Yes. Sleep deprivation can cause people to hallucinate. Hallucinations are a perception in the absence of a stimulus. It involves perceiving or sensing things while a person is conscious or awake. The hallucinations appear to be real, but hey are created by the person's mind. Someone can experience not only hallucinations they can see, but they can also have auditory hallucinations, which are hearing things without physical stimuli. Command hallucinations are hearing things in the form of a command.
There is also the possibility that someone can have olfactory hallucinations, which are smelling scents and odors that are not physically present. Tactile hallucinations are feeling pressure on the skin or organs with no physical stimulus. Gustatory hallucinations are perceiving specific tastes in the mouth without the physical stimulus. General somatic delusions can create the illusion that the body is being mutilated.
The sense of seeing or hearing objects that don´t in fact exist is what happens when we hallucinate, rather than misperceive stimuli. Hallucinations can occur in different states, but that caused by severe deprivation of sleep is certainly one of them.

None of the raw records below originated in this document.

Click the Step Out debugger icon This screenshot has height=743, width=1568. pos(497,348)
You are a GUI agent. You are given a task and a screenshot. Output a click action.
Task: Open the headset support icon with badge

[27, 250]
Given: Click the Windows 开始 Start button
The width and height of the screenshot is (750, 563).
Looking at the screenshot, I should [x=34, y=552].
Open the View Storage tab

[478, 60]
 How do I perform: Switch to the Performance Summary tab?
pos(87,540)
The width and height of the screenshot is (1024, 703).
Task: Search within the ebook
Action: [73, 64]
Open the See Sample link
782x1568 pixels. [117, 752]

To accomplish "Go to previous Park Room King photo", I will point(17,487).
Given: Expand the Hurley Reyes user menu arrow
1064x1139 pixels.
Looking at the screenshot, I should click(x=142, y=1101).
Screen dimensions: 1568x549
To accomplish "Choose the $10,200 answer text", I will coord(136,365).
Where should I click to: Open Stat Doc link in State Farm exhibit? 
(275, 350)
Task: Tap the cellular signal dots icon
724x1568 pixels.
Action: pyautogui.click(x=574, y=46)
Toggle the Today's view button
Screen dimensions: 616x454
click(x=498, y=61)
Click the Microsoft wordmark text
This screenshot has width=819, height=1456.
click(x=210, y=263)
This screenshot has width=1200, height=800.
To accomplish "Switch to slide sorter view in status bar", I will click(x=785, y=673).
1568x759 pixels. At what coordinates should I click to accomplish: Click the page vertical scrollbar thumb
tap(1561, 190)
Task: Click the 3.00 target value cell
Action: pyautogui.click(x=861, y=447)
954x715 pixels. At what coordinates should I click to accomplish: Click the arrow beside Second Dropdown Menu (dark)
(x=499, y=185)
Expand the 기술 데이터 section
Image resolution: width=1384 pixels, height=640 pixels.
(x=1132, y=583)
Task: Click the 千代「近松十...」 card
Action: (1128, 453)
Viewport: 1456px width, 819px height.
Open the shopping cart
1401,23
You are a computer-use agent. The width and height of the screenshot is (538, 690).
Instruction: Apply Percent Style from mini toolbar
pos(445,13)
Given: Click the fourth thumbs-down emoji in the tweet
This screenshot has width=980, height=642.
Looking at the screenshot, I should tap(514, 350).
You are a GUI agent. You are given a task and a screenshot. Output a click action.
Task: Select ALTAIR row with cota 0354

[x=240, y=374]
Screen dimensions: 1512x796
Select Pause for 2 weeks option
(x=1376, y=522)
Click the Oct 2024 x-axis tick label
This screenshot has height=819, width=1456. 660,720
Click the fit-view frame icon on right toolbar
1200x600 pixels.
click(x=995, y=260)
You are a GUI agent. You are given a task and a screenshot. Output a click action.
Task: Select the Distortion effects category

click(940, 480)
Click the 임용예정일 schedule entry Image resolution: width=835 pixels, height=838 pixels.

The normal mode of rest means that the brain disregards most of the stimuli in the environment - that is the state of arousal is low. After two or three days of sleep loss there may be fleeting hallucinations, and these increase in length and intensity after about 100 hours of sleep deprivation.
As time continues without sleep, some personality disorganization occurs and ultimately even psychosis. We need to have regular periods of rest from attention to the myriads of stimuli surrounding us. 7-9 hours per night keeps us with the best chance of physcial and mental health.